Police on the trail of Safaricom IPO refund fraudsters

Former President Mwai Kibaki launches the Safaricom IPO in 2008. Some investors lost their refunds after oversubscription of IPO. Photo/FILE

What you need to know:

  • The Capital Markets Fraud Investigation Unit has issued warrants of arrest for nine suspects, accused of colluding with bank officials to cash investors’ cheques.
  • The fraudsters obtained millions of shillings by using fake names similar to those of investors owed Safaricom IPO refunds.

Police are on the trail of nine fraudsters suspected of having pocketed millions of shillings by cashing out Safaricom IPO refund cheques belonging to investors through forgery of identity.

The Capital Markets Fraud Investigation Unit, which works closely with the Capital Markets Authority (CMA), has issued warrants of arrest for nine suspects, accused of colluding with bank officials to cash investors’ cheques.

Three of the charge sheets seen by the Business Daily indicate that the fraudsters obtained millions of shillings by using fake names similar to those of investors owed Safaricom initial public offering (IPO) refunds.

According to the charge sheets, Patricia Wanjiku Mwaura  stole Safaricom IPO refund cheques worth Sh780,000 in 2008 at Standard Investment Bank.

Ms Mwaura is alleged to have used an alias of Jane Patricia Mwaura in addition to forging an identity card in that name.

“Patricia Wanjiku Mwaura alias Jane Patricia Mwaura…on or about September 3, 2008 at Standard Investment Bank along Kenyatta Avenue…stole a Safaricom refund cheque of face value Sh780,000 property of Citi Bank,” reads the charge sheet of one of the wanted people.

Another suspect is Abraham Kiprotich Langat alias Yussuf Agrippa, who has three pending criminal cases at the Kericho, Milimani and Makadara law courts on 10 counts of forgery of share deposit forms.

The forms are normally used when converting (immobilising) share certificates into electronic accounts.

Six other suspects have been listed as “unknown” in a public notice published Tuesday by the anti-fraud unit and the CMA, having used fake identification documents while carrying out the fraud.

The warrants mark the latest effort to address the issue of theft of investors’ refunds which stained the 2008 Safaricom IPO.

CMA has in the past five years been filing charges against people suspected of theft of Safaricom IPO refunds, some of whom are former employees of stockbrokerage firms.

The Safaricom IPO which was seeking to raise about Sh51 billion attracted more applications than targeted, leaving stockbrokers to process a huge numbers of refund cheques.

The limited capacity to handle the refunds opened the way for fraudsters to move in and take advantage of the ensuing confusion.

About 800,000 investors applied for the 10 billion Safaricom shares on sale during the IPO, many of them local retail investors.

Fraudsters took advantage of the sheer volumes of cheques on issue and colluded with stockbrokers and bank staff to access and cash stolen cheques.

Apart from stolen cheques, the refund process was also marred by unclaimed refunds that led to disagreements between the selling agents and Citibank, which was the main receiving bank for the offer.

Citibank said in 2010 that it was holding up to Sh141 million of investors’ refunds, and insisted that these could only be paid to investors who presented full identification documents.

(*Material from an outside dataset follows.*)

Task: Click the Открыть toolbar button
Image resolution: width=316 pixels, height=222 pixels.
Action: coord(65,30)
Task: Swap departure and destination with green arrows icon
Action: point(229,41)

The figure was later revised downwards to about Sh117 million.

CMA in a statement had clarified that reasons for the refund delays included lack of support documents by investors, dead applicants, lack of investor awareness, failure to trace the cheques with respective selling agents, long distances to the respective selling agents, wrong or change of applicants’ addresses, and errors on personal identification information on the cheques.

Efforts to reconcile the refund claims between the receiving bank and selling agents were abandoned without completion. This was the case even as several meetings were held between the bank and market intermediaries in an effort to resolve the issue.

Ngenye Kariuki stockbrokers chairman Ngenye Kariuki blamed the Safaricom IPO for the collapse of his firm. He said the IPO left many stockbrokers in debt after the regulator ordered the intermediaries to pay investors’ refund claims running into hundreds of millions of shillings from their own resources.

The CMA has since lifted statutory management for the broker.

In April 2012, a committee comprising of officials from Citibank, the banking sector, and capital markets regulators was formed to find ways of refunding the investors.